Zeus (Ζεύς) · Roman Jupiter

olympiansky · thunder · kingship · justice

Unchanged by any teller — how the centuries since have seen Zeus.

The Artemision Bronze

The Artemision Bronze

Unknown (Zeus or Poseidon), c. 460 BC

Monumental ancient Greek bronze recovered from a shipwreck off Cape Artemision, now in the National Archaeological Museum, Athens. The god strides forward with his arm drawn back to hurl a weapon now lost — a thunderbolt if he is Zeus, a trident if Poseidon — making it one of the finest surviving bronzes of the Severe style.

The Statue of Zeus at Olympia (reconstruction)

The Statue of Zeus at Olympia (reconstruction)

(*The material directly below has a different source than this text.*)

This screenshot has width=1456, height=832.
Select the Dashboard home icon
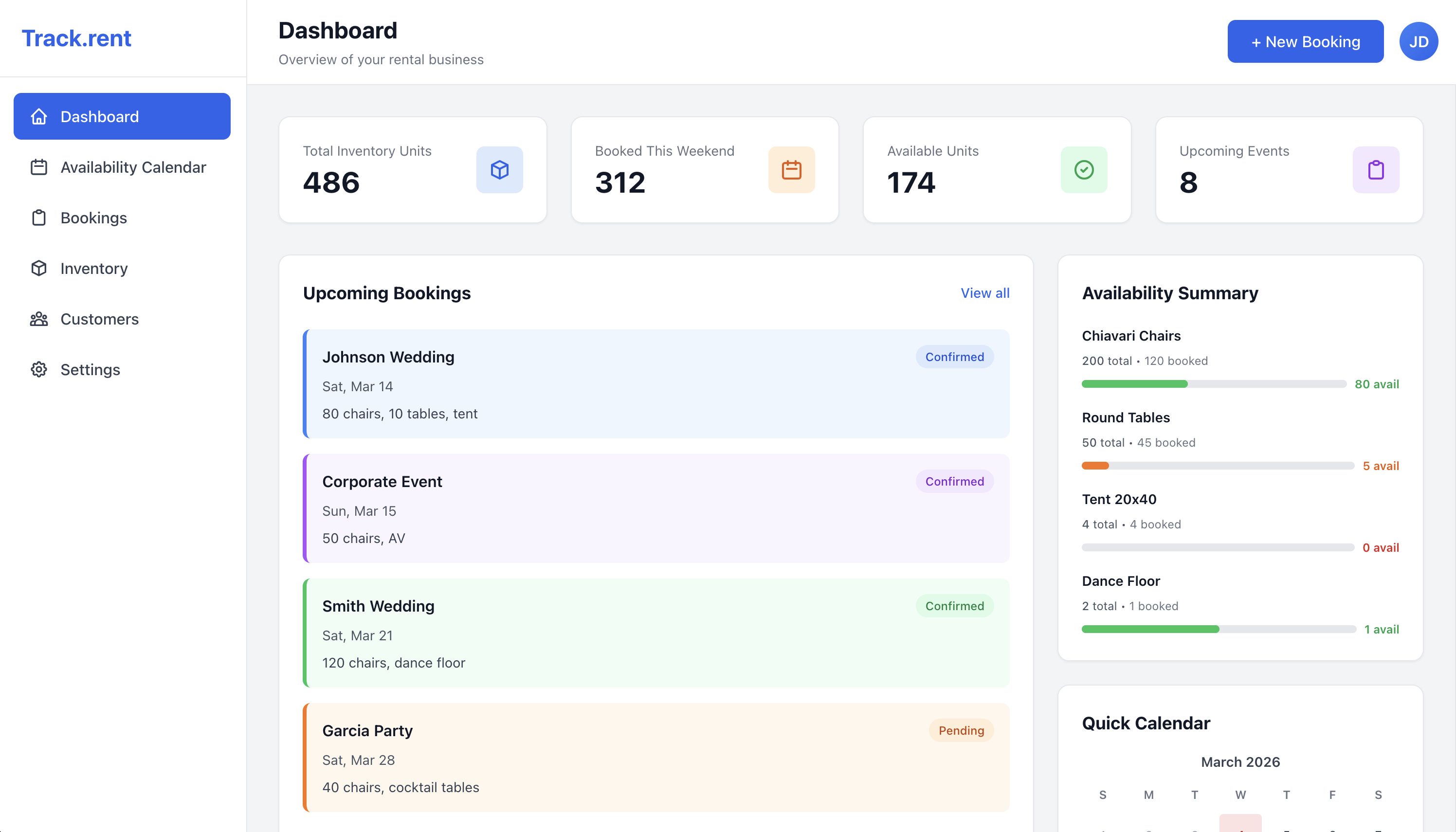point(38,116)
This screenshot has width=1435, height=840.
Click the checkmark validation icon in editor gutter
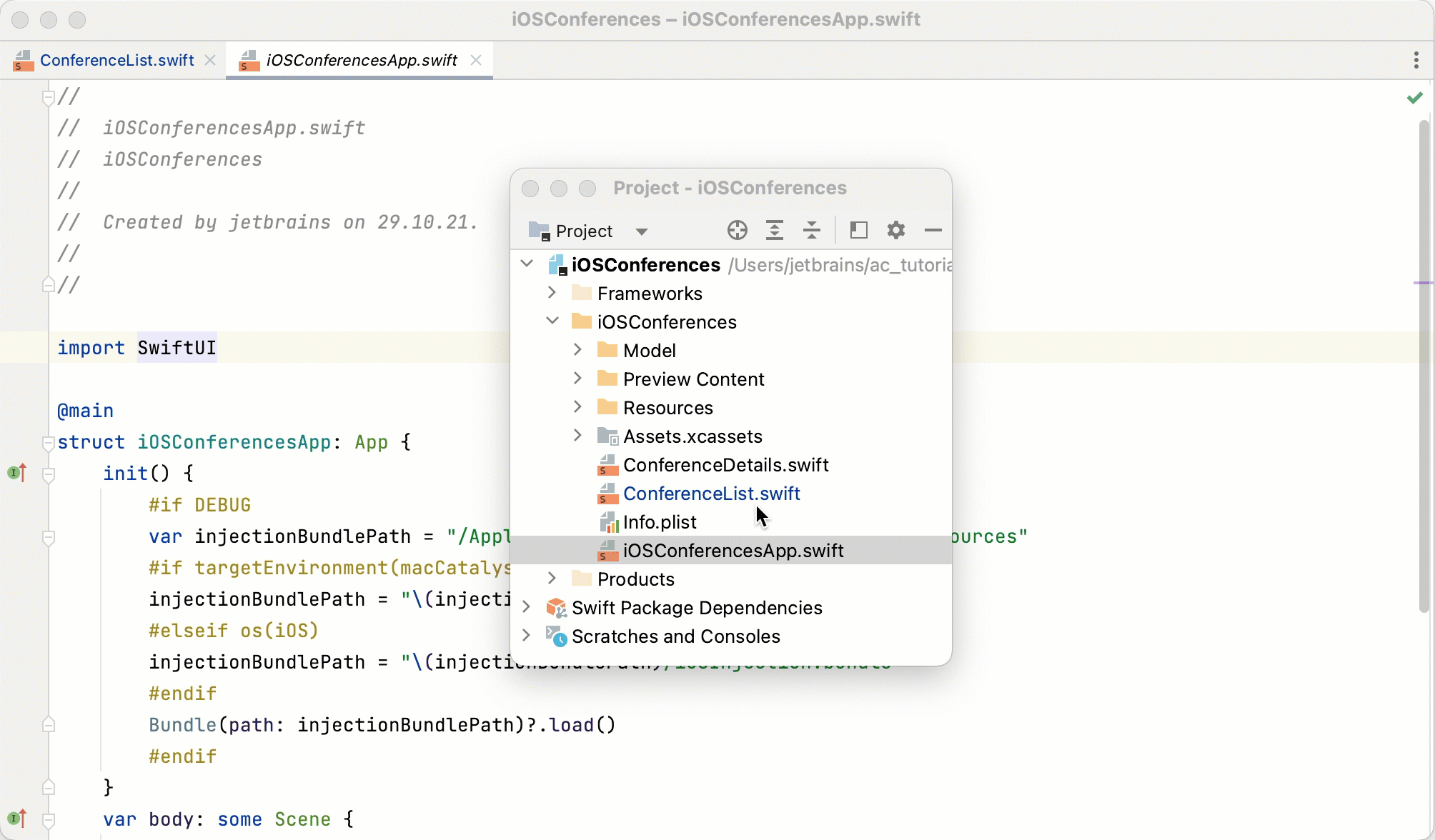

Antoine-Chrysostome Quatremère de Quincy, 1815

Plate from Antoine-Chrysostome Quatremère de Quincy's study Le Jupiter olympien, reconstructing the lost gold-and-ivory Statue of Zeus at Olympia. Phidias's colossus, one of the Seven Wonders of the Ancient World, showed the god enthroned with a figure of Nike in his right hand and a sceptre in his left.

Jupiter and Thetis

Jupiter and Thetis

Jean-Auguste-Dominique Ingres, 1811

Oil painting by Jean-Auguste-Dominique Ingres, now in the Musée Granet, Aix-en-Provence. The sea-nymph Thetis caresses the chin of the colossal, enthroned Jupiter as she pleads for the fortunes of her son Achilles, a scene drawn from the first book of the Iliad.

Jupiter and Io

Jupiter and Io

Antonio da Correggio, c. 1530

Oil painting by Antonio da Correggio from his series on the loves of Jupiter, now in the Kunsthistorisches Museum, Vienna. The god, dissolved into a dark cloud from which a face and hand barely emerge, embraces the nymph Io — one of the most sensuous inventions of Renaissance painting.